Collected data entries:
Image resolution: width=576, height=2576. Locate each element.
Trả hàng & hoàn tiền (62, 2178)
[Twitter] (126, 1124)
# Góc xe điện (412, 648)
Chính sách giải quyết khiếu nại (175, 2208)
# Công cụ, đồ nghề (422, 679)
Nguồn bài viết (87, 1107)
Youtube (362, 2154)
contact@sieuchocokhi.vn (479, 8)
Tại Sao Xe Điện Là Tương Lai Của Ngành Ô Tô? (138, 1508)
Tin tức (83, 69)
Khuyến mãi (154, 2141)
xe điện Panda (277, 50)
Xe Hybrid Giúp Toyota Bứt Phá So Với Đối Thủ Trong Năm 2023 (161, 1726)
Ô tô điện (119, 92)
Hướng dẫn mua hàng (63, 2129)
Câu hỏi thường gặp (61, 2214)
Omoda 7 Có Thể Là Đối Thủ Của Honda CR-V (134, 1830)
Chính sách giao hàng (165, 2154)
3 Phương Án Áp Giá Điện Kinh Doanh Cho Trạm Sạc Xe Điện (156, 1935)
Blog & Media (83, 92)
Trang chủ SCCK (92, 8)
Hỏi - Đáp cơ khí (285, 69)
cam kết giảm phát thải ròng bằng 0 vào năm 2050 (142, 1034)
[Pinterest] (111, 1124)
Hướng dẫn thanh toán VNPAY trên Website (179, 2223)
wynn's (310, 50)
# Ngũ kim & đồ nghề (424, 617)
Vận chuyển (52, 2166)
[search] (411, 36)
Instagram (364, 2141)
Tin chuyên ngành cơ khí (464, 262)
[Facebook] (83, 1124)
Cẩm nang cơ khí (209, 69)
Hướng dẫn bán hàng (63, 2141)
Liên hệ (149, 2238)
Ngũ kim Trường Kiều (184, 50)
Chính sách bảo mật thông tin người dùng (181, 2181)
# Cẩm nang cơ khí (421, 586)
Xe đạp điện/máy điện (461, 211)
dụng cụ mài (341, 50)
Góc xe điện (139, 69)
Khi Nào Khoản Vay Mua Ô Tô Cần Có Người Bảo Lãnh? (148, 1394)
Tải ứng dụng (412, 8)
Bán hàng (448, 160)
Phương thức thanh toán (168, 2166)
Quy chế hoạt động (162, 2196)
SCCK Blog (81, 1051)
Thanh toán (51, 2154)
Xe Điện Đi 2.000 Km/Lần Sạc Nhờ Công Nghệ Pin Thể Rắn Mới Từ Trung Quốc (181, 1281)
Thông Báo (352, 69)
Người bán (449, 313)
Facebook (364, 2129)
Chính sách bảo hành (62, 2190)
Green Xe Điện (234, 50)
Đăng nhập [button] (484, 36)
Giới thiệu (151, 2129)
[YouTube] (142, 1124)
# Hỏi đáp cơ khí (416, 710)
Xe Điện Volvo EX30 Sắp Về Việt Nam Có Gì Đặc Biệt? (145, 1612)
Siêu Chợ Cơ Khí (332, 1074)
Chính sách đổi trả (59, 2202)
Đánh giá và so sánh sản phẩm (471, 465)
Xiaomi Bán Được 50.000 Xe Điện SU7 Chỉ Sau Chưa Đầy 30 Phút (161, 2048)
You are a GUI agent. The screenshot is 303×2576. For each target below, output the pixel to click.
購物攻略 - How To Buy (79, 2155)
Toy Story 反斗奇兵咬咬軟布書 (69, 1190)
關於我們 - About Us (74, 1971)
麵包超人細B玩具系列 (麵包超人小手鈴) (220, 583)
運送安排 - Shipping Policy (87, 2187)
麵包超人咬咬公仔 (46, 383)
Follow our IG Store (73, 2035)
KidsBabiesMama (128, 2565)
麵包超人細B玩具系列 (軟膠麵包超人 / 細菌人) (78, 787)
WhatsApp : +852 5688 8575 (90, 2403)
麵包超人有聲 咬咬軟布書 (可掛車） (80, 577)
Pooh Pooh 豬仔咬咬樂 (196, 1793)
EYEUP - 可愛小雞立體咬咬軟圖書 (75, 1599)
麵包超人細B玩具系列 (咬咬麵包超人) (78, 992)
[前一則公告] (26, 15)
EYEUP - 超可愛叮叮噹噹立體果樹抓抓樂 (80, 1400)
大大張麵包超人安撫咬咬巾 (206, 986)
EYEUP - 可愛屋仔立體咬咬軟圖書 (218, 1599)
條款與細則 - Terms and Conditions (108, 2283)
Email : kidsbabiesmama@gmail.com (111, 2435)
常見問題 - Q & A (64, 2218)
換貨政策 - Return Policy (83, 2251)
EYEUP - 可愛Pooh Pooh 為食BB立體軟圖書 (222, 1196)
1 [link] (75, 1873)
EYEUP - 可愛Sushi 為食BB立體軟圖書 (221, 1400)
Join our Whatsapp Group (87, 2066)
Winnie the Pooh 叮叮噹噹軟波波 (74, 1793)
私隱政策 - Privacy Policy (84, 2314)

_Work instruction:_
Would you print, exactly as written, every line above from the one holding "Blog & Media (83, 92)" through the one holding "# Cẩm nang cơ khí (421, 586)", with both included and no other lines?

_Task output:_
Blog & Media (83, 92)
Trang chủ SCCK (92, 8)
Hỏi - Đáp cơ khí (285, 69)
cam kết giảm phát thải ròng bằng 0 vào năm 2050 (142, 1034)
[Pinterest] (111, 1124)
Hướng dẫn thanh toán VNPAY trên Website (179, 2223)
wynn's (310, 50)
# Ngũ kim & đồ nghề (424, 617)
Vận chuyển (52, 2166)
[search] (411, 36)
Instagram (364, 2141)
Tin chuyên ngành cơ khí (464, 262)
[Facebook] (83, 1124)
Cẩm nang cơ khí (209, 69)
Hướng dẫn bán hàng (63, 2141)
Liên hệ (149, 2238)
Ngũ kim Trường Kiều (184, 50)
Chính sách bảo mật thông tin người dùng (181, 2181)
# Cẩm nang cơ khí (421, 586)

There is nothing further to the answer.